Pope says he’s going from humble servant to simple pilgrim

People react to pope leaving

People react to pope leavingBy Carol Glatz | Catholic News Service

CASTEL GANDOLFO, Italy —Pope Benedict XVI, who began his papacy describing himself as a “humble servant in the Lord’s vineyard,” described his retirement as a time of being a “simple pilgrim, who begins the last stage of his pilgrimage on this earth.”

The 85-year-old pope arrived in Castel Gandolfo Feb. 28 about two-and-a-half hours before the end of his pontificate.

He planned to spend about two months at the papal villa south of Rome before moving into a former monastery in the Vatican Gardens.

The pope arrived in a helicopter from the Vatican and rode by car through the fields and formal gardens of the papal villa before reaching the residence.

Hours before he arrived, townspeople, pilgrims and visitors began filling the main square outside the papal residence. As they waited for the pope, they prayed the rosary.

As soon as he entered the residence, the pope went upstairs and, standing on the balcony overlooking the main square, he greeted the crowd.

“Dear friends, I am happy to be with you, surrounded by the beauty of creation and by your friendship, which does me such good,” he told them.

“You know that for me, today is different than the days that have gone before. You know that I am no longer supreme pontiff of the Catholic Church — until 8 o’clock I will be, but not after that.”

“I am a simple pilgrim who begins the last stage of his pilgrimage on this earth,” he told them. “But with all my heart, with all my love, with my prayers, with my reflection, with all my interior strength, I still want to work for the common good and the good of the church and humanity,” he told them.

-.-.-

▶ What is expected
Please reproduce the entire article about the pope's retirement word for word. The rows have no connection to the article about the pope's retirement.

-.-.-

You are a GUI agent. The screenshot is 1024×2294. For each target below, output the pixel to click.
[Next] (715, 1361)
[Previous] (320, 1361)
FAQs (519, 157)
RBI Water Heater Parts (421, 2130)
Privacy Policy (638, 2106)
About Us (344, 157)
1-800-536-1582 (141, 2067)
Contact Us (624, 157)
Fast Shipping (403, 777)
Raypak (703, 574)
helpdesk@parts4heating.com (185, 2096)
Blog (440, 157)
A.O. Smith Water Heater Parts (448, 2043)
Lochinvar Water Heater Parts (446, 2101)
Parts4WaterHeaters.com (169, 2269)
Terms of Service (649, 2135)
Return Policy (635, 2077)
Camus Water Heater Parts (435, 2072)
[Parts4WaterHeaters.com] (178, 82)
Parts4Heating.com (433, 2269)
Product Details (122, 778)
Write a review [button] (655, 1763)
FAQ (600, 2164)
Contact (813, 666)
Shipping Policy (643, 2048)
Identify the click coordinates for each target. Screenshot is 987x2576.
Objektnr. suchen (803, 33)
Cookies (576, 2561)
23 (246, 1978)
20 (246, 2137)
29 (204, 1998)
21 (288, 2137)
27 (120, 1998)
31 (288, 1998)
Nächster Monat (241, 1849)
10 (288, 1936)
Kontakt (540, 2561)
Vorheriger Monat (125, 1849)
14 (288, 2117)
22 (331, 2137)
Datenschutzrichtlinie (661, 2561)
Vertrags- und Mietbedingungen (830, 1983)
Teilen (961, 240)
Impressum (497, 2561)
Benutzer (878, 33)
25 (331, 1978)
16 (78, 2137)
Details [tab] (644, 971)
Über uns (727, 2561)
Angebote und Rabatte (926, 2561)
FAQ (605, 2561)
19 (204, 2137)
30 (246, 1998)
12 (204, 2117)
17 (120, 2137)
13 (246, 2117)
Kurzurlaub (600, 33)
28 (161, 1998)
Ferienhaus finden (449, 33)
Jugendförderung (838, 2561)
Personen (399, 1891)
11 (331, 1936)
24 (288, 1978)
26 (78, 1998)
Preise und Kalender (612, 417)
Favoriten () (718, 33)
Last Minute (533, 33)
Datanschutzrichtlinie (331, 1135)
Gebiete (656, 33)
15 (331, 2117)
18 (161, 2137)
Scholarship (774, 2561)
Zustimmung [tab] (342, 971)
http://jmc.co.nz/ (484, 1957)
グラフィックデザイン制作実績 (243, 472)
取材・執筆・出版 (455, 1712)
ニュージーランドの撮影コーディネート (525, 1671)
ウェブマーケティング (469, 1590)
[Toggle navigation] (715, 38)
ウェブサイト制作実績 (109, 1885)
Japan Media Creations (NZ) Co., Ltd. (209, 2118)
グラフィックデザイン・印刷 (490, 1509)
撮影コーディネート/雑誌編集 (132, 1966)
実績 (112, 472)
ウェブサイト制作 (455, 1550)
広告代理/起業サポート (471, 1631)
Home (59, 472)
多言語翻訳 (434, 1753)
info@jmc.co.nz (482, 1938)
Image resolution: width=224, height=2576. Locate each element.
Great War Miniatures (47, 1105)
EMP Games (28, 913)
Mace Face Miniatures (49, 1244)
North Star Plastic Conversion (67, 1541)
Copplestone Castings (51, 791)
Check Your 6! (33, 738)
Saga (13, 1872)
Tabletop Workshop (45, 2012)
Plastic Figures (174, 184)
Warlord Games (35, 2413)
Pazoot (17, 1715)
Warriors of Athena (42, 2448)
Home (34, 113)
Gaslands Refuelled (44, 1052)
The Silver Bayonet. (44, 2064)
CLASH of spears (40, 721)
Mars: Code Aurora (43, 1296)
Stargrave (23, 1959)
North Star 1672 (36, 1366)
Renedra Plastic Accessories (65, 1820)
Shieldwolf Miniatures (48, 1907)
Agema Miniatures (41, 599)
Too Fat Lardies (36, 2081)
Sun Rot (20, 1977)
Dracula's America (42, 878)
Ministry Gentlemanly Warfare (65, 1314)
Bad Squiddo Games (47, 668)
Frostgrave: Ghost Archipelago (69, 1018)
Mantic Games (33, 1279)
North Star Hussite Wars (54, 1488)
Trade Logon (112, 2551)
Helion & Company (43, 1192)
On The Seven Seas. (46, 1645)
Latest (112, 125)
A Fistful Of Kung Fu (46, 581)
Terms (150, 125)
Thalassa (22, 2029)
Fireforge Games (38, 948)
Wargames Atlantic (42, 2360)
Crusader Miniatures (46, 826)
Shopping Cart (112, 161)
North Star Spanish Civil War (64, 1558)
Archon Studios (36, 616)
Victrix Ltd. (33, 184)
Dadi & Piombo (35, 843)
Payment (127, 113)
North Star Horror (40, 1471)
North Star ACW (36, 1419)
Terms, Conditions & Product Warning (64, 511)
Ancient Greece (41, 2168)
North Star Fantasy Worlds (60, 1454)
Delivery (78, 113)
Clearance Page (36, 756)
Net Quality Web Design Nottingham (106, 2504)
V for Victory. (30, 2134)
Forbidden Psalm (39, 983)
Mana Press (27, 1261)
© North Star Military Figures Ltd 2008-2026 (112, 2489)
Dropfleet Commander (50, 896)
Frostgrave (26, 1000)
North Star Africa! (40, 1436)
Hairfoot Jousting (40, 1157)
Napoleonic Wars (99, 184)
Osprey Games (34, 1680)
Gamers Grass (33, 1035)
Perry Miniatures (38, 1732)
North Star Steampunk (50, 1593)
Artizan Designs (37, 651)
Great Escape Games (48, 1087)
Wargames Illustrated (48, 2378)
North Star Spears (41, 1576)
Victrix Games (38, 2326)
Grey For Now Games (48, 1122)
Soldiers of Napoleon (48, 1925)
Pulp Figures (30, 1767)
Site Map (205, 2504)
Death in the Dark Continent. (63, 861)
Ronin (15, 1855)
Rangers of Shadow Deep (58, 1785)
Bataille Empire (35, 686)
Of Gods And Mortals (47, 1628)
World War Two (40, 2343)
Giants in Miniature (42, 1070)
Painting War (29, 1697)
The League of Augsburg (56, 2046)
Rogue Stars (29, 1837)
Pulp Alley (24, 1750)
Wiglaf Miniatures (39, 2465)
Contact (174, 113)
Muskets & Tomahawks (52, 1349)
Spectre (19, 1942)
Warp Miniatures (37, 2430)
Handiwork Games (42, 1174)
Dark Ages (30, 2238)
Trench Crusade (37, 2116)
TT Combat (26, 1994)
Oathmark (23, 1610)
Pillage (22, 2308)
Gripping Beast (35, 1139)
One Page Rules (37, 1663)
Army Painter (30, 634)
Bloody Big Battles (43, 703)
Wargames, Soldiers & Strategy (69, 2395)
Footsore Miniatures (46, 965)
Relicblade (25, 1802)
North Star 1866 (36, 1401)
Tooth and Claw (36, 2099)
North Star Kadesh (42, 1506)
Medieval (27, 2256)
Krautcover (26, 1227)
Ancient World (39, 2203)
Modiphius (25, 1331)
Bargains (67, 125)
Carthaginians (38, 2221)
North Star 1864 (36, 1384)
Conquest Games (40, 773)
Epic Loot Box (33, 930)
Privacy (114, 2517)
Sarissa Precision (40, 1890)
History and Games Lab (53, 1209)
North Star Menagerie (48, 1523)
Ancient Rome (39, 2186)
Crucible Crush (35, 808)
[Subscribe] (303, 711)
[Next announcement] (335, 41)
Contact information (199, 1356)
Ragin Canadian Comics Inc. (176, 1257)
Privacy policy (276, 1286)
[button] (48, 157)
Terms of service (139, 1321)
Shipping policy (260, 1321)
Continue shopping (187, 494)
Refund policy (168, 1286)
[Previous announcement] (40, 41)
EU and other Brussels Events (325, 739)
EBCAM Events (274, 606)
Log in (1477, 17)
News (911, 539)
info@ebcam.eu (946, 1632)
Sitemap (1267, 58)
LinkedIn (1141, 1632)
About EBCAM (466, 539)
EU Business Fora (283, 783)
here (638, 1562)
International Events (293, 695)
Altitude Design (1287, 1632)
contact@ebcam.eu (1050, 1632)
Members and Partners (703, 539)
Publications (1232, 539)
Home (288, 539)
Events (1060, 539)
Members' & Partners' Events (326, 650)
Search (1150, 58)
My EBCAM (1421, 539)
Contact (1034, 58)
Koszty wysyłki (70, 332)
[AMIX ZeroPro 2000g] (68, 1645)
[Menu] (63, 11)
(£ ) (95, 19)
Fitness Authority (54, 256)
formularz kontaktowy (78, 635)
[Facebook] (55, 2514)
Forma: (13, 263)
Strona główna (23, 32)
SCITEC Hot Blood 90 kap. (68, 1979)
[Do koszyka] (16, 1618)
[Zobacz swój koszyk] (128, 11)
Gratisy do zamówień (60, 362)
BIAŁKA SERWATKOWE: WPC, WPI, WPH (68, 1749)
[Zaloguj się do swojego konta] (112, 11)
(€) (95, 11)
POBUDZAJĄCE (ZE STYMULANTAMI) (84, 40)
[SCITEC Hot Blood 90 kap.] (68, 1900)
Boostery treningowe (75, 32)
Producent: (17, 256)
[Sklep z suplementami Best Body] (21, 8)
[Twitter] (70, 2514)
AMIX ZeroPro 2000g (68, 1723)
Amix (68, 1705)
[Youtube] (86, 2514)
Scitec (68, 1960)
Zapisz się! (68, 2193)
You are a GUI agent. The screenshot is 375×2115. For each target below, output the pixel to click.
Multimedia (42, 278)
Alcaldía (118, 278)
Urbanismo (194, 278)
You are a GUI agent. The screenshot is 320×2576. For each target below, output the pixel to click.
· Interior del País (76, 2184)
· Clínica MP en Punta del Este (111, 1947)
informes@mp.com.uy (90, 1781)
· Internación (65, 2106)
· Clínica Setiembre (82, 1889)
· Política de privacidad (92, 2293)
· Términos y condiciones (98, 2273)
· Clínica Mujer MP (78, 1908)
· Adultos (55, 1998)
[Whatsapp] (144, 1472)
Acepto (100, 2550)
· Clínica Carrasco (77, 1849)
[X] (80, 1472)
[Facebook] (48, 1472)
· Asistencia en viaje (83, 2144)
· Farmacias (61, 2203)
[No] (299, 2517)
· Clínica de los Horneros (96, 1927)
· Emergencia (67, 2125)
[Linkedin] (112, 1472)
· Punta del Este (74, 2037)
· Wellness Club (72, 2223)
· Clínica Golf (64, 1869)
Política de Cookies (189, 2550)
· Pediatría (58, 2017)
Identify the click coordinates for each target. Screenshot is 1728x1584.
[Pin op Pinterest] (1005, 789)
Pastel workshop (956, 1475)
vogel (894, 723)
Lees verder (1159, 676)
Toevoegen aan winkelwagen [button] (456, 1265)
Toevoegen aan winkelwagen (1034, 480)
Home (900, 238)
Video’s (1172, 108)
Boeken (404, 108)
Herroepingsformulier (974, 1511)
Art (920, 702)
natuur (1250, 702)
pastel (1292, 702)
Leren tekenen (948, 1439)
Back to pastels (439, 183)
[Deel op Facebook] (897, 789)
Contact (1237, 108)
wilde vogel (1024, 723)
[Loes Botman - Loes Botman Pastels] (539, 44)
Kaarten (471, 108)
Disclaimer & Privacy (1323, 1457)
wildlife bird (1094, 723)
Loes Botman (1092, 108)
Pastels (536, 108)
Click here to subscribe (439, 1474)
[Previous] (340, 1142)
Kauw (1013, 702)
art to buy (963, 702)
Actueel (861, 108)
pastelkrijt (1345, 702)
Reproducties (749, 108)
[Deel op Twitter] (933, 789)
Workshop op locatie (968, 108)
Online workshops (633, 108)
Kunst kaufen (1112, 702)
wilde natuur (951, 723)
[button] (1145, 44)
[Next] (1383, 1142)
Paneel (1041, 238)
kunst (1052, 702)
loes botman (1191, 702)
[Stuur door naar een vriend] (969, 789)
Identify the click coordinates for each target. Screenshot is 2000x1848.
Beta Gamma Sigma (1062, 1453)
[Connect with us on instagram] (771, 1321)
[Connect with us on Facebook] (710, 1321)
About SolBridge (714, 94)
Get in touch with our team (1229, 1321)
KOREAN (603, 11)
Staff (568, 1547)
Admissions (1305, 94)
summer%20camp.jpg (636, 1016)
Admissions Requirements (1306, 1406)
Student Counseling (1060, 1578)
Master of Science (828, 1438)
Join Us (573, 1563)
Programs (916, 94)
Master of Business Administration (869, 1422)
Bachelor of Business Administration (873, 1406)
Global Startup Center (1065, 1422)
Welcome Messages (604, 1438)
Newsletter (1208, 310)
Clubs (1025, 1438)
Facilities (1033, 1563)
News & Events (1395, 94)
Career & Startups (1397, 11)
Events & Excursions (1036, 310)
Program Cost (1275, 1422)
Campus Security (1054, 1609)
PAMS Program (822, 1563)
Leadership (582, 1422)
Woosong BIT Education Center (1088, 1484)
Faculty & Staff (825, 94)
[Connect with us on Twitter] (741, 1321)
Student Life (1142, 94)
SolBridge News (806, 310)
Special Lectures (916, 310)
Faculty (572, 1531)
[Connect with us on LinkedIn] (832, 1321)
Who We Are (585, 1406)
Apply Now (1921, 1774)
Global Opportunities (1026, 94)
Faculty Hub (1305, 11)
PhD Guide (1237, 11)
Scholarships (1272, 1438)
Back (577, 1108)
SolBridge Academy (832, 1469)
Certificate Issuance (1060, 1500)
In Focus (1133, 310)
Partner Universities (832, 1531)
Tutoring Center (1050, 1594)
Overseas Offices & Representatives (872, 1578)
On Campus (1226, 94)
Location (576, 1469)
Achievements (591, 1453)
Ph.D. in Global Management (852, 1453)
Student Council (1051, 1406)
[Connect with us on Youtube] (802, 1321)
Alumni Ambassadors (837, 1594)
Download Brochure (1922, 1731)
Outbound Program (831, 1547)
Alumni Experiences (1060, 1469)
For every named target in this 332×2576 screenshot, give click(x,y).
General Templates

-.-.-

▶ Output below
Pope says he’s going from humble servant to simple pilgrim

People react to pope leaving

People react to pope leavingBy Carol Glatz | Catholic News Service

CASTEL GANDOLFO, Italy —Pope Benedict XVI, who began his papacy describing himself as a “humble servant in the Lord’s vineyard,” described his retirement as a time of being a “simple pilgrim, who begins the last stage of his pilgrimage on this earth.”

The 85-year-old pope arrived in Castel Gandolfo Feb. 28 about two-and-a-half hours before the end of his pontificate.

He planned to spend about two months at the papal villa south of Rome before moving into a former monastery in the Vatican Gardens.

The pope arrived in a helicopter from the Vatican and rode by car through the fields and formal gardens of the papal villa before reaching the residence.

Hours before he arrived, townspeople, pilgrims and visitors began filling the main square outside the papal residence. As they waited for the pope, they prayed the rosary.

As soon as he entered the residence, the pope went upstairs and, standing on the balcony overlooking the main square, he greeted the crowd.

“Dear friends, I am happy to be with you, surrounded by the beauty of creation and by your friendship, which does me such good,” he told them.

“You know that for me, today is different than the days that have gone before. You know that I am no longer supreme pontiff of the Catholic Church — until 8 o’clock I will be, but not after that.”

“I am a simple pilgrim who begins the last stage of his pilgrimage on this earth,” he told them. “But with all my heart, with all my love, with my prayers, with my reflection, with all my interior strength, I still want to work for the common good and the good of the church and humanity,” he told them.